╔══
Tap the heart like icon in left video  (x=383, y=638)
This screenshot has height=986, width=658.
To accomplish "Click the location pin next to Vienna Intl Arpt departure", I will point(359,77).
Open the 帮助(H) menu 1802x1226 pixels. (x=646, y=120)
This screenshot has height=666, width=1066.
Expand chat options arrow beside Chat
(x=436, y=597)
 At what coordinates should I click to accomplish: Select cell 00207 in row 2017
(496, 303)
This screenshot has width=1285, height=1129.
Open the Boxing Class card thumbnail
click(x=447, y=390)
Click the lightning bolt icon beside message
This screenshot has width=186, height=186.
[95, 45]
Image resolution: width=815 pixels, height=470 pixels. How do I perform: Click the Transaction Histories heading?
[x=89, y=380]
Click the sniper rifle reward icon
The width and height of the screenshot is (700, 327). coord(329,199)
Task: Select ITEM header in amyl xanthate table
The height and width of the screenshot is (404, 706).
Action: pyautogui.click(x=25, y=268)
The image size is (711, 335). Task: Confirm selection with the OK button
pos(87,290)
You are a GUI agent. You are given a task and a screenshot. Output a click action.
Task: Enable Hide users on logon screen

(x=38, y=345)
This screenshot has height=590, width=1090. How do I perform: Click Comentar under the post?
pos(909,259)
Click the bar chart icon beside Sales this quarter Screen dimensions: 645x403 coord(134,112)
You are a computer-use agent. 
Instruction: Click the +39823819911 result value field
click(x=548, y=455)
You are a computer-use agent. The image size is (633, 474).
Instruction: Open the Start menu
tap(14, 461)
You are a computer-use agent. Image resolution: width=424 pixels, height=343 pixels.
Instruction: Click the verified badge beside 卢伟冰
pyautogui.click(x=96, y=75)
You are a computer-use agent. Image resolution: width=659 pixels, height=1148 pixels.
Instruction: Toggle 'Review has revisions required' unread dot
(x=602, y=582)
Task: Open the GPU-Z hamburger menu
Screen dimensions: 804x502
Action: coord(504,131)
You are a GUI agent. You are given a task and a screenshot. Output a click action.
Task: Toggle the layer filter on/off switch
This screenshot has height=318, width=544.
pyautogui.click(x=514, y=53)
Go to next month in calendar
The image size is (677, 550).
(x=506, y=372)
╚══
> **Problem statement**:
Copy every line of the material above that contains the string "pixels". Matching is case-sensitive.

> **Written reply**:
Open the 帮助(H) menu 1802x1226 pixels. (x=646, y=120)
Image resolution: width=815 pixels, height=470 pixels. How do I perform: Click the Transaction Histories heading?
You are a computer-use agent. Image resolution: width=424 pixels, height=343 pixels.
You are a computer-use agent. Image resolution: width=659 pixels, height=1148 pixels.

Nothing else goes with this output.